Private Lives is the only play I intended to read in this volume, thinking I might find an idea to steal. So I skipped the operetta Bitter-Sweet, source of “I’ll See You Again” and other still-familiar songs (which I’m sure are better heard than read), and after glancing into The Marquise, Coward’s attempt at an 18th-century comedy, I decided it was too brittle. But Sheridan Morley’s introduction persuaded me to run through Post-Mortem. Written in 1930, shortly after Private Lives, it resulted from Coward’s encounter with R. C. Sherriff’s World War I drama, Journey’s End, in which Coward performed for a short spell. There’s a lesson in Post-Mortem, which is that authors shouldn’t always take up a subject about which they care deeply—that is, if you don’t know how to write it, it doesn’t matter whether you want to or not. I agree with Morley’s description of the play: “a strange, angry and very uncharacteristic Coward polemic.” It’s not so much a reaction to that terrible war as a reaction to the reactions to it; as Morley says, it’s “about the betrayed promises and false illusions of the Twenties.” Worth reading as a curio.
The second collection of Coward plays starts off with a bang with "Private Lives" from 1930, one of his more famous works. Slightly reminiscent of 1952's "Quadrille" (as well as others) given it's "permutations of lovers" schtick, but far better and funnier. Two newly married couples on their honeymoon have their bliss interrupted by the fact that the man from one union is the ex spouse of the woman in the other. This one had countless stagings and a couple movies, including a pretty good one featuring Norma Shearer and Robert Montgomery.

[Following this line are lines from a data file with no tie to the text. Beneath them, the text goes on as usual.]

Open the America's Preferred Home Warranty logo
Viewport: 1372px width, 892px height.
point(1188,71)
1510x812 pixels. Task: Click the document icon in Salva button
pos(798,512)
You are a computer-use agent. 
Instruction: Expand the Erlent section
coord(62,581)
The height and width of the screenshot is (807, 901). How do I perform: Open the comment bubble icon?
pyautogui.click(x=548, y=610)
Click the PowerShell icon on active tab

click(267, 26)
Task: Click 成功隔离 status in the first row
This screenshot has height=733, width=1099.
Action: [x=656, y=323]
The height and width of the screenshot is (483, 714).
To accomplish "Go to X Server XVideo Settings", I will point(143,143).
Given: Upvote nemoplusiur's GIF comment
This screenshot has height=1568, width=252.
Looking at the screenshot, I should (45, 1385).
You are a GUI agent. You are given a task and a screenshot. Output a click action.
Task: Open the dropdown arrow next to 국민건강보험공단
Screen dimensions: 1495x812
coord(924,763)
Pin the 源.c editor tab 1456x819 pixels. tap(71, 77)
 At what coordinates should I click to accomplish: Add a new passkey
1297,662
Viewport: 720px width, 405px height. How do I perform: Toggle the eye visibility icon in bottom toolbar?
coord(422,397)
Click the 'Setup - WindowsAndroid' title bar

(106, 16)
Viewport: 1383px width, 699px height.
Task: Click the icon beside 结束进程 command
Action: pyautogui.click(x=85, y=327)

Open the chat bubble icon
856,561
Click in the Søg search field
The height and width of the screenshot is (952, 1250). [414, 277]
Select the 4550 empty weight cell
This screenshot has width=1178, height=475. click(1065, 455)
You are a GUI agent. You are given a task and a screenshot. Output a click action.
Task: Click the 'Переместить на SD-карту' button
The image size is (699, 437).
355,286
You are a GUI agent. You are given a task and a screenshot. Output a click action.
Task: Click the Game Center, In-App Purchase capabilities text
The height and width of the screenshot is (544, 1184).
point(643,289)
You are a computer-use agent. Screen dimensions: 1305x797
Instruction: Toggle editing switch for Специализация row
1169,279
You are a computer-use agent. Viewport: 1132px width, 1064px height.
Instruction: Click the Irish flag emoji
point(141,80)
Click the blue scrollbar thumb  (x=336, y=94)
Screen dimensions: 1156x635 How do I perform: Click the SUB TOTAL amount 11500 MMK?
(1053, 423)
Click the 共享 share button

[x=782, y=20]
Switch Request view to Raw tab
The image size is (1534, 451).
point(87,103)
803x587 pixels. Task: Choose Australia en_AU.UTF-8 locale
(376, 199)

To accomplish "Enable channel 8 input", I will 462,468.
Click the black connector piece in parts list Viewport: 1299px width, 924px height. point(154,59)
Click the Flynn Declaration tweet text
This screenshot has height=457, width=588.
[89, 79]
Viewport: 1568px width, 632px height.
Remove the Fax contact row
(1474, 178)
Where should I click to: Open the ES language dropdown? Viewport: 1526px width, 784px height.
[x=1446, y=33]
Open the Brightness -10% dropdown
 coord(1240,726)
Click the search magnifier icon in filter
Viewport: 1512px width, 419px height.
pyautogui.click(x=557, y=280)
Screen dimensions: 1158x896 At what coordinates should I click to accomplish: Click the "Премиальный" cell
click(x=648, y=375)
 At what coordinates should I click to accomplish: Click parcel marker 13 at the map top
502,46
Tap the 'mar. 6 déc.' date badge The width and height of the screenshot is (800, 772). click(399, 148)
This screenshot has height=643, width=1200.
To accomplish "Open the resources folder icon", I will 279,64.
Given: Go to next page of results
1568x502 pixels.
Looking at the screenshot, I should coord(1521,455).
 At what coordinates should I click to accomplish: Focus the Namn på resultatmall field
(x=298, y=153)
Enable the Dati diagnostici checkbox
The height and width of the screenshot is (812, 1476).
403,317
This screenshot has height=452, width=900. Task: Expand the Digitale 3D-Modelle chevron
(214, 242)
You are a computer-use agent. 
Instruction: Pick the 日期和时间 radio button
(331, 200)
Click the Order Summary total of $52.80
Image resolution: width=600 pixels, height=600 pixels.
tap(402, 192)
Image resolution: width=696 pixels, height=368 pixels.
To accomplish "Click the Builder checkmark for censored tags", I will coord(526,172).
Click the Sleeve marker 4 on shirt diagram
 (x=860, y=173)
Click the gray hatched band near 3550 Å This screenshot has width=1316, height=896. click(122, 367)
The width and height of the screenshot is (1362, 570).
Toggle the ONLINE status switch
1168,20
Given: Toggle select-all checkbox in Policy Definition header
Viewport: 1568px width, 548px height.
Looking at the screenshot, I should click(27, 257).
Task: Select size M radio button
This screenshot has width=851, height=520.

"Private Lives" is followed here by "Bitter-Sweet", an operetta concerning an engaged woman who inspired by the reminiscing of an older woman to break off her engagement so as to pursue a young pour musician. The time-jumping here didn't work for me here and felt this one was a bit of a slog.
"The Marquise" gets the collection back on the rails with a tale of an arranged marriage torpedoed by the surprise arrival of a woman from both of the fathers' pasts. One can see the reveals coming a mile away, and the Paris 1735 setting doesn't come through effectively in a reading alone, but it's otherwise brisk and fun enough.
"Post-Mortem" closes the collection. While the play didn't end for me as well as it started, it is a very interesting break from the clever froth that Coward is most known for. Of the Coward plays I've read thus far, this one, concerning a WWI solider who is killed on the frontline and then for some reason enabled to years later visit his mother, girlfriend and fellow soldier as a ghost of sorts, is the one I'd be most interested in seeing actually staged (alongside "Shadow Play"). It's a piece with a strong, angry point of view around the intersection of war, society and religion, that is... maybe unfortunately?... as valid in 2024 as it was in 1930.
In Private Lives, a divorced couple who have both remarried accidentally honeymoon simultaneously at the some hotel, and the conflict begins.
I really enjoy Coward's writing and use of language, and this situation was smartly conceived and could have been very funny. Instead Coward took it down the route of the peculiarly British enjoyment of people acidly attacking each other with hissing barbs and verbal harangues. In the end everyone is simply yelling at each other. Wasted opportunity I think.
Well, Private Lives is obviously excellent and makes very entertaining reading on a rainy afternoon. The other three in this volume are slightly drab. Bitter-Sweet, I skipped because I wouldn't know how any of the songs went. The Marquise was amusing yet it seemed like Coward was just trying to broaden his horizons. And Post-Mortem was, well, dreary.